- WHAT THE EXERCISE ASKS -
Copy out the part of the remarks on China starting with "I’d like to" and going on through "to contain it.", word for word.

-- BEGIN EXTRACT --

Remarks to the National Foreign Trade Council International Human Resources Management Conference, Houston, Texas, March 7, 2007

March 7, 2007


CHINA AND U.S. NATIONAL SECURITY

 

Remarks to the National Foreign Trade Council International Human Resources Management Conference, Houston, Texas, March 7, 2007

 

I’d like to begin with some short comments on China’s recent economic trajectory and then try to relate that to some current issues.

 

  • What is China doing?  It is growing – fast.  It is improving its agricultural capabilities, working on its infrastructure, and expanding its manufacturing, moving up the value-added chain as fast as it can.  
     
    • Average annual GDP growth of 14.8% since 1988.  Still hovering around 10% per year, despite efforts to contain it. 
    • Global trade has grown from $20.6B in 1978 to $474.3B in 2000 to $1.7T last year.
    • After a long period of fairly balanced trade, they are starting to post large surpluses — $177 billion in 2006.
    • Total trade makes them 3rd or 4th in the world.
    • Total foreign investment grows from essentially zero to over $½ trillion.
    • Foreign exchange reserves grow from $20.6B in 1992 to over $1 trillion, largest in the world..
    • We estimate $700B of that is in US paper.
       
  • In fact, China is doing what Japan did in the 50s and 60s, what Korea and Taiwan did subsequently, and what Malaysia, the Philippines, Indonesia, Thailand, and a host of others are trying to do right now.

-- END EXTRACT --
-- BEGIN RECORDED DATA --

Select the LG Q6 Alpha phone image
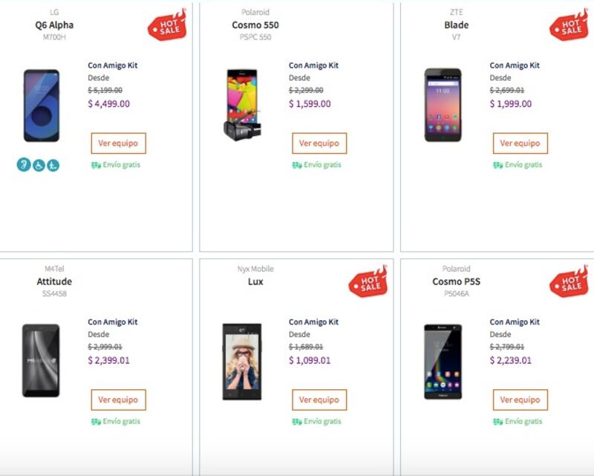This screenshot has width=594, height=476. click(42, 105)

-- END RECORDED DATA --

- ANSWER BELOW -
I’d like to begin with some short comments on China’s recent economic trajectory and then try to relate that to some current issues.

 

  • What is China doing?  It is growing – fast.  It is improving its agricultural capabilities, working on its infrastructure, and expanding its manufacturing, moving up the value-added chain as fast as it can.  
     
    • Average annual GDP growth of 14.8% since 1988.  Still hovering around 10% per year, despite efforts to contain it.